HLR / DomiKnowS

Geek Repo:Geek Repo

Github PK Tool:Github PK Tool

TorchModel move(value) recursive calls

AlexWan0 opened this issue · comments

For a data_item many non-tensor nested lists, the move function recursively calls itself many times, with each call taking a long time for models with large numbers of parameters (e.g. ones with lots of learners).

data_item used, for reference

The move function calls itself 70615 times with this data_item.

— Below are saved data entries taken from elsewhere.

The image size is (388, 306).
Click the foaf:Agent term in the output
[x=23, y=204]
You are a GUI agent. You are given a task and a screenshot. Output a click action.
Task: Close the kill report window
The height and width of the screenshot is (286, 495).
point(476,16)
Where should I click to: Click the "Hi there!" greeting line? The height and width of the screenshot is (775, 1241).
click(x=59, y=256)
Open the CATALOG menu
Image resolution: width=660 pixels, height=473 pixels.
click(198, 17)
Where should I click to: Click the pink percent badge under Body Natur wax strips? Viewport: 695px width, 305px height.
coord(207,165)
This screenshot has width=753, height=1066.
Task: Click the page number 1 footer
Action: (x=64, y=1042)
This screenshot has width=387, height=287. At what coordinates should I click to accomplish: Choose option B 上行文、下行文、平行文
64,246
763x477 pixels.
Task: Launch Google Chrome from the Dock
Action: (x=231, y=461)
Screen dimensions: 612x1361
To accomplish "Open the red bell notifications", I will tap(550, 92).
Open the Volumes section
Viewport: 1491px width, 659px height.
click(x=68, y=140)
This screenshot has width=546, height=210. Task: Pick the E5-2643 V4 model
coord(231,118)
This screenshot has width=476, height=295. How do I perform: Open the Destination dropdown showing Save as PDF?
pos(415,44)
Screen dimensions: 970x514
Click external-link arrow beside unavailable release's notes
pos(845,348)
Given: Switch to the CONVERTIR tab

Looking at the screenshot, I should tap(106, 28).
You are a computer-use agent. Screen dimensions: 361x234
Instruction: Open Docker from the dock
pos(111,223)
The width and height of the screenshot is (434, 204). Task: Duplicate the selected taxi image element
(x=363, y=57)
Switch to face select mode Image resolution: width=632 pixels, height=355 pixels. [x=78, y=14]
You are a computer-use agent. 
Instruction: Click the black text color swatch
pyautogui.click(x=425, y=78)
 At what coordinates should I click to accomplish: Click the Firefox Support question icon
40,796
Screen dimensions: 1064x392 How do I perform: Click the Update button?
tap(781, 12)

This number of calls is made regardless of the number of learners there are, but increasing the number of learners increases the time it takes to call
parameters = list(self.parameters())
which is used to find the device to move the tensor to.
Each call of this line takes 4.220008850097656e-05 for 10 learners and 0.005646944046020508 for 1076 learners.

Since the only purpose of this call is to find the correct device to use, it may be better to define the device once, on initialization of the TorchModel, then use that value in subsequent calls.

i.e. adding

parameters = list(self.parameters())
self.device = next(self.parameters()).device

to __init__ in TorchModel and

using self.device, instead of redefining it every time move is called.

Overall, the move call took 394 seconds, and one entire train iteration took 397 seconds (with 1076 learners). With the fix, move took 0.10 seconds, and a training iteration took 3.30 seconds.

@guoquan Do you have any idea about this issue? ( I am asking this because you implemented the device features, just want to make sure that there is nothing here that we are missing from your perspective)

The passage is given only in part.